Write out again, exactly, the lines below starting at the one with "Instruction: Open the 'Мои" and ending at the one with "Given: Click the I/O Standard header".

▸ Given data:
>>>
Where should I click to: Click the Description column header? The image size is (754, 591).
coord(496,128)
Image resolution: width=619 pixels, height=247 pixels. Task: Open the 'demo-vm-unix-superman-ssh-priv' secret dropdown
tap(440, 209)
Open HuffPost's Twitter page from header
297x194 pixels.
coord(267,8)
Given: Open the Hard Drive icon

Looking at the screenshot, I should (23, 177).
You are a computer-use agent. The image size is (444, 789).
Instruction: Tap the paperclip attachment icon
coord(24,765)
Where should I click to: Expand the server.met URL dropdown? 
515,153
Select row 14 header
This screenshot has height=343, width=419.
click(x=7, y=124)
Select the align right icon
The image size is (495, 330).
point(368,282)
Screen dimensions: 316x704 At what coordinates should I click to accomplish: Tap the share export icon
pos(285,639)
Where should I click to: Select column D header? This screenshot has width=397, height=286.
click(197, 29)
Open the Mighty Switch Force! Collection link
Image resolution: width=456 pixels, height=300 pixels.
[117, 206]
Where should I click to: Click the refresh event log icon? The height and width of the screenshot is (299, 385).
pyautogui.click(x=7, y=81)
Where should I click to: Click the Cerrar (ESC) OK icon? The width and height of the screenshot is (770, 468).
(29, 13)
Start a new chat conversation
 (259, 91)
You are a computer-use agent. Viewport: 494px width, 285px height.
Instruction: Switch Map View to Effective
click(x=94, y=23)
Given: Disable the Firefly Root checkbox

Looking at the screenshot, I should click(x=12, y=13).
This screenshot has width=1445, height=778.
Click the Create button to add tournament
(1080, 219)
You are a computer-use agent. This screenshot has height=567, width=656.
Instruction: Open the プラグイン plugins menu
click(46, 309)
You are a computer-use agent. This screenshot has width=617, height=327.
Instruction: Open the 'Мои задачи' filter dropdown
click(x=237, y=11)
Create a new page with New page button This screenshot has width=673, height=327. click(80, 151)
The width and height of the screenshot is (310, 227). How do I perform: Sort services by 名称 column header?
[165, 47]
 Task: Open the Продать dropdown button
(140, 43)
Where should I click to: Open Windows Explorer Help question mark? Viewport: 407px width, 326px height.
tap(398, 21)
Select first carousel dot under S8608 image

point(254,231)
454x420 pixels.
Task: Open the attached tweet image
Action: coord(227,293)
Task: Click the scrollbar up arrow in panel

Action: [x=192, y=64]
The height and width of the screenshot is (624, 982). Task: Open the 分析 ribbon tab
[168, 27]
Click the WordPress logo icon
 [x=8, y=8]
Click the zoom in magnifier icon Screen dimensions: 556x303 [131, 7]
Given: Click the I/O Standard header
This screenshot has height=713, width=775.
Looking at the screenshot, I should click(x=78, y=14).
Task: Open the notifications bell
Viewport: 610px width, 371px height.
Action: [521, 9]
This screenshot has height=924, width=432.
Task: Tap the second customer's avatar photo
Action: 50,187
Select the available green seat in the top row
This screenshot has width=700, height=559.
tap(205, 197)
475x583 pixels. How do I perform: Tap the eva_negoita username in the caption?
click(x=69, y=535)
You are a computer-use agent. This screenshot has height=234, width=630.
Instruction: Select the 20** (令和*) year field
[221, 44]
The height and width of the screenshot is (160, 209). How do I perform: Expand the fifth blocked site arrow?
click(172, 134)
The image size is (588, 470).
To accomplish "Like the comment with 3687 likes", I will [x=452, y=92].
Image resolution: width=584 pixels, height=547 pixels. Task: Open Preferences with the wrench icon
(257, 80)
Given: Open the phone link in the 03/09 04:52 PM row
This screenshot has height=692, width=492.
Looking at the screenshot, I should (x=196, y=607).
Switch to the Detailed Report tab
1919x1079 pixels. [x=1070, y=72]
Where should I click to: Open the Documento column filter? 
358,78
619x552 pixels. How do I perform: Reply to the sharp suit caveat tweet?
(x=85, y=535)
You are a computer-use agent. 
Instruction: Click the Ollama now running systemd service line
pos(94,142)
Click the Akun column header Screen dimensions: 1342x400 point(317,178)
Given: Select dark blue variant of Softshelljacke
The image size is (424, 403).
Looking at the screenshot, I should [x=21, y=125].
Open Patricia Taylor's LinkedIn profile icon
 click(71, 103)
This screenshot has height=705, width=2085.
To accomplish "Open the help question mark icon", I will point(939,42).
<<<
▸ Response:
Instruction: Open the 'Мои задачи' filter dropdown
click(x=237, y=11)
Create a new page with New page button This screenshot has width=673, height=327. click(80, 151)
The width and height of the screenshot is (310, 227). How do I perform: Sort services by 名称 column header?
[165, 47]
 Task: Open the Продать dropdown button
(140, 43)
Where should I click to: Open Windows Explorer Help question mark? Viewport: 407px width, 326px height.
tap(398, 21)
Select first carousel dot under S8608 image

point(254,231)
454x420 pixels.
Task: Open the attached tweet image
Action: coord(227,293)
Task: Click the scrollbar up arrow in panel

Action: [x=192, y=64]
The height and width of the screenshot is (624, 982). Task: Open the 分析 ribbon tab
[168, 27]
Click the WordPress logo icon
 [x=8, y=8]
Click the zoom in magnifier icon Screen dimensions: 556x303 [131, 7]
Given: Click the I/O Standard header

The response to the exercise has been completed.